İlki, 1964’teki Johnson Mektubu’dur. Kıbrıs konusunda Türkiye’nin doğrudan
karşısında yer alan ABD politikası, İslamcılarda derin bir hayal kırıklığına
yol açmıştır. Johnson Mektubu’na kadar ABD’yi ve genel anlamda Batı ittifakını
olumlayan İslamcılar, yaşadıkları hayal kırıklığının ardından ABD’yi ve Batı
ittifakını sorgulamaya başlamışlardır. İkinci gelişme, Türkiye İslamcılığının
yoğunlaşan entelektüel alıntılarıdır. Bu alıntılarda en büyük paya sahip olan gelişme,
1960’larda bir dalga haline gelmeye başlayan tercüme faaliyetidir. Arap
dünyasından ve Hint alt-kıtasından getirilen ve yoğun bir çabayla Türkçeye
tercüme edilen İslamcı metinler, Türkiye İslamcılığını yeni bir ideolojik
formasyona tabi tutmuştur. Bu yeni ideolojik formasyonun bir yansıması olarak,
bir taraftan, milliyetçilikten ve devletçilikten uzaklaşma eğilimleri ortaya
çıkmıştır. Diğer taraftan, İslam’ı bütünlüklü bir siyasal proje olarak sunan ve
anti-kolonyal/post-kolonyal bir gündem içerisinde şekillenmiş olan bu yabancı
metinler, Türkiye İslamcılığının uluslararası siyaset kurgusunu da benzer
hatlar üzerinden şekillendirmiştir. Böylece bu metinler İslam’ın uluslararası
siyasetteki “üçüncü yol” olarak kurgulanmasında kurucu etki yapmıştır. Tercüme
faaliyetlerinin yanında Türkiye İslamcılığının NATO’ya ve uluslararası siyasete
dair söylemlerinin şekillenmesinde etkili olan bir başka alıntı kaynağı ise
hemen hemen aynı dönemde Türkiye’de yükselen sol hareket olmuştur. İlki gibi
doğrudan alıntılarla takibi mümkün olmasa da, solun anti-emperyalist söyleminin,
Türkiye İslamcılığı için bir beslenme kaynağı olarak kaldığı söylenebilir.

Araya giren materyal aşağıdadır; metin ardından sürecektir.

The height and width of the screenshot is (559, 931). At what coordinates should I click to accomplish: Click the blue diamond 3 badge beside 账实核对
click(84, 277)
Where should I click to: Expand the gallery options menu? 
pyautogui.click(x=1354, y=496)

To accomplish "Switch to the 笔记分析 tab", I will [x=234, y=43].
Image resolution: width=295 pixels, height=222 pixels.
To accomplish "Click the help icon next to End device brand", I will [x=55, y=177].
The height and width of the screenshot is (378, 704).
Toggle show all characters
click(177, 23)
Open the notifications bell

Netice itibariyle, bu dönüşümlerin ve etkilerin bir yansıması olarak 1960’ların
ortalarından Soğuk Savaş’ın sonuna kadar Türkiye İslamcılığının NATO’ya
yaklaşımına iki ana tema hakim olmuştur: araçsalcılık ve anti-emperyalizm.
NATO’da yer almak, bir taraftan, büyük oranda mecburi olduğu iddia edilen bir
araçsalcılıkla açıklanmıştır. Buna göre, Sovyetler Birliği’nin daim kıldığı
beka tehdidini savuşturmanın geçici bir yöntemi olarak sunulan NATO, geçmiş
dönemdeki ideolojik temsillerden arındırılmıştır. Diğer taraftan, NATO
anti-emperyalist bir söylem üzerinden reddedilmiş, içeriği tanımlanmasa da bir
sömürü projesi olarak görülmüştür. Bu noktada, bahsedilen gelişmeler ve
temsiller üzerinden gerçekleşen dönüşüm sürecinin, Türkiye İslamcılığının
NATO’yu algılayış biçiminde bazı devamlılıkları da içerdiği vurgulanmalıdır. Bu
devamlılığın en önemli örneği, özellikle Nurcuların NATO’ya yaklaşımında ehl-i
kitab söyleminin sürdürülmesidir. Her halükarda, İslam’ın “üçüncü yol” olarak
kurgulanmasının eriştiği yer, Milli Görüş Hareketi’nin sloganlaştırdığı ve
Türkiye İslamcılığı içerisinde genişçe yer bulduğunu söyleyebileceğimiz “İslam
NATO’su” söylemi olmuştur. Bu söylem, alternatif bir uluslararası siyaset
yaratma gayesiyle sunulan “İslam Birleşmiş Milletleri”, “İslam dinarı” ve
“İslam Ortak Pazarı” gibi önerilerin bir başka ayağıdır. Buna göre, “İslam
dünyası” Batı ya da Doğu blokları içerisinde yer alarak menfaatlerini takip
edemeyecektir, aksine bu blokların sömürüsüne maruz kalacaktır; dolayısıyla
“İslam dünyası” kendi alternatifini ortaya koymak zorundadır. Gelgelelim,
sunulan alternatiflerin Batı’daki modelleri içselleştirmesi gibi, NATO’ya
alternatif olarak sunulan öneri de NATO’yu tersinden içselleştirmiştir. Bir
başka ifadeyle, İslamcılık NATO’yu reddederken bile onu düşünsel anlamda aşmaya
çalışmamıştır, aksine tekrar/kopya etmeye çalışmıştır.